A Study to Evaluate the Efficacy, Safety and Tolerability of Bermekimab in Patients With Hidradenitis Suppurativa
Status and phase
Completed
Phase 2
Conditions
Suppurative Hidradenitis
Acne Inversa
Hidradenitis Suppurativa
Treatments
Drug: bermekimab
Drug: placebo
Study type
Interventional
Funder types
Industry
Identifiers
Details and patient eligibility
About
This study further evaluates the efficacy of bermekimab in treating moderate to severe hidradenitis suppurativa in adults. 1/3 of patients will receive weekly injections of bermekimab, 1/3 will receive alternating every other week injections of bermekimab or placebo, and 1/3 will receive weekly injections of placebo.
Enrollment
153 patients
Sex
All
Ages
18+ years old
Volunteers
No Healthy Volunteers
Inclusion criteria
- Written informed consent provided by the participant
- Male or female, age greater than or equal to (>=) 18 years
- Naïve to OR failure of prior targeted biologic therapy for Hidradenitis Suppurativa (HS) (including anti-TNF, anti-IL-17, or JAK inhibitor therapy)
- Diagnosis of HS for at least 1 year prior to screening.
- HS affecting at least two distinct anatomic areas, one of which is Hurley II or III stage.
- A total body count of abscesses and inflammatory nodules (AN) of at least 3.
- Full understanding of the procedures of the study protocol and willingness to comply with them.
- In case of female participants of childbearing potential, willingness to use one method of contraception of high efficacy during the entire study period. This method can be hormonal contraceptives or one of the following: condoms, diaphragm, or an intrauterine device. Women of non-childbearing potential include those considered to have a medical history that indicates that pregnancy is not a reasonable risk, including post-menopausal women and those with a history of hysterectomy or surgically sterilized.
Exclusion criteria
- Age below 18 years.
- History of treatment with bermekimab for any reason.
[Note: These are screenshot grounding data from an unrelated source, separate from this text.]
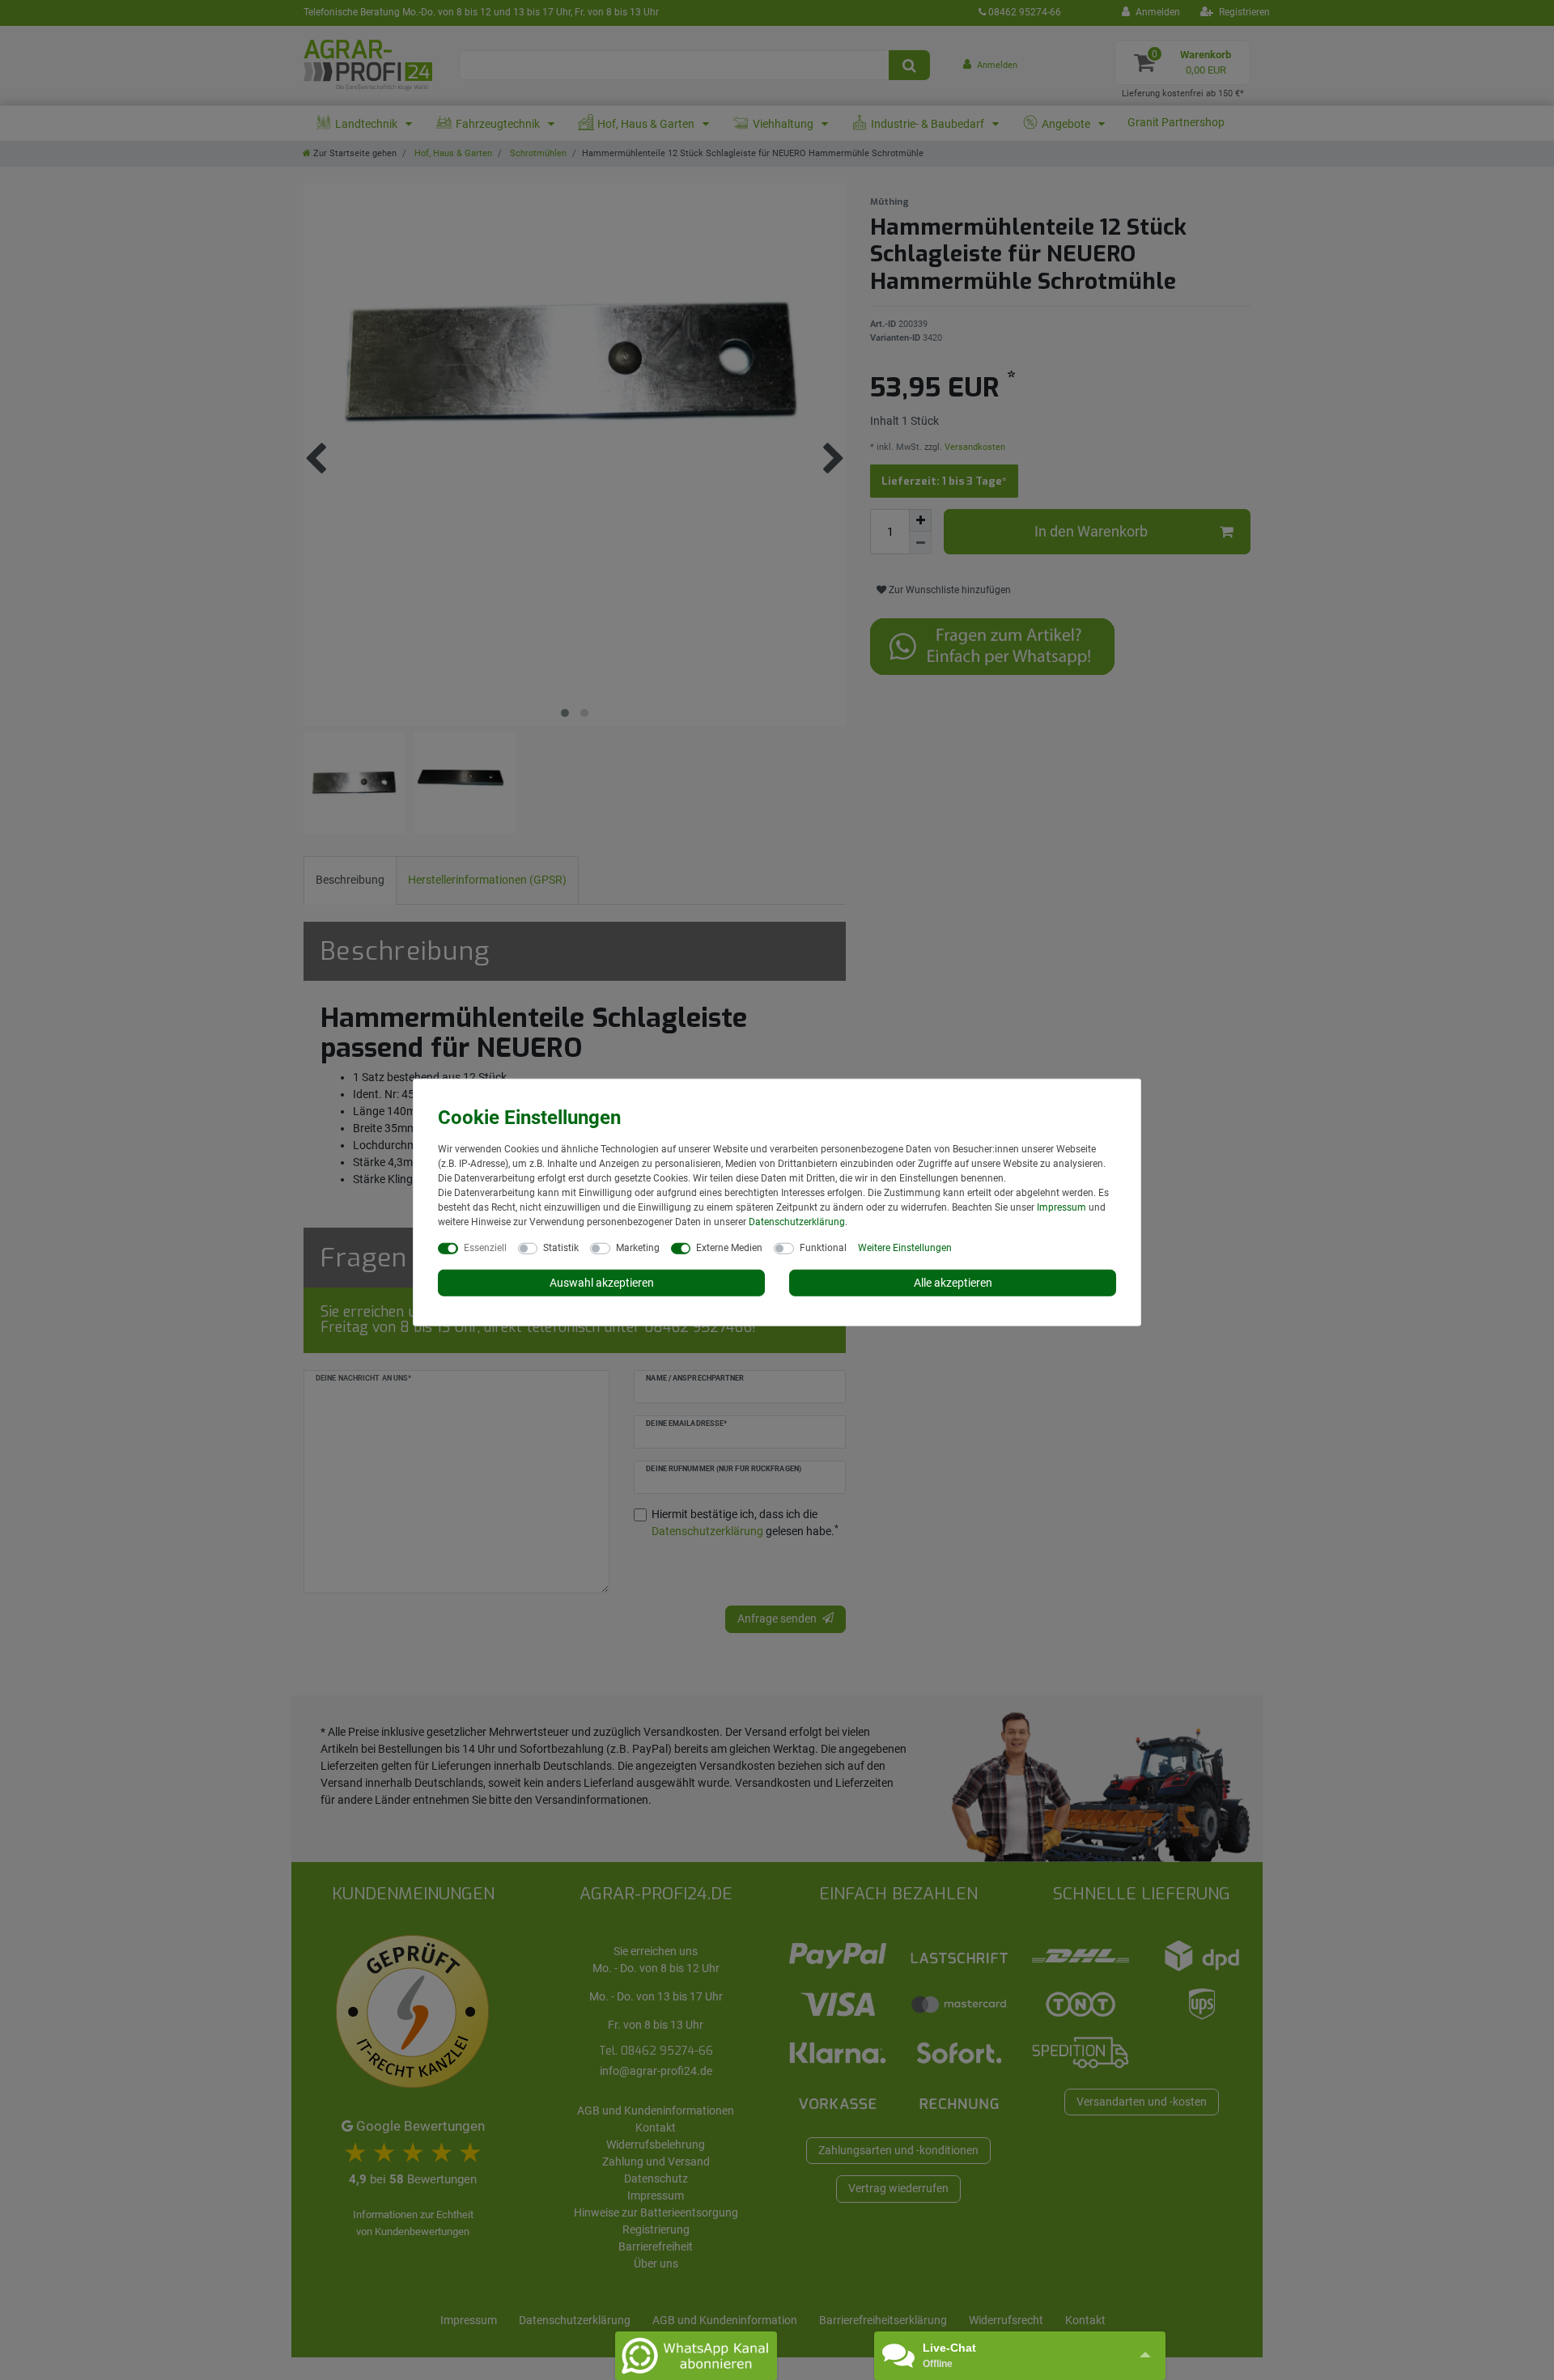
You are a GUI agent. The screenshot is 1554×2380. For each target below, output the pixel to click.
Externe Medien (729, 1247)
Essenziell (485, 1247)
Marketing (638, 1247)
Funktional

- Receipt of oral antibiotic treatment for HS within 28 days prior to baseline.
- Receipt of prescription topical therapies for the treatment of HS within 14 days prior to baseline, and/or systemic non-biologic therapies for HS (immunosuppressants, corticosteroids, retinoids, or hormonal therapies) within 28 days prior to screening.
- Participant has been treated with any investigational drug of chemical or biologic nature within a minimum of 30 days or 5 half-lives (whichever is longer) of the drug prior to baseline.
- History of severe allergic or anaphylactic reactions to human, humanized, chimeric, or murine monoclonal antibodies.
- Has received a live (attenuated) vaccine over the 28 days prior to screening.
- Participant received oral concomitant analgesics (including opioids) for HS-related pain within 14 days prior to baseline.
- If entering the study on concomitant oral analgesics (including opioids) for non-HS-related pain: (a) Participant on opioid analgesics within 14 days prior to baseline visit; (b) Participant not on a stable dose of non-opioid oral analgesics for at least 14 days prior to baseline visit (PRN is not considered a stable dose).
- Participant requires or is expected to require opioid analgesics for any reason (excluding tramadol).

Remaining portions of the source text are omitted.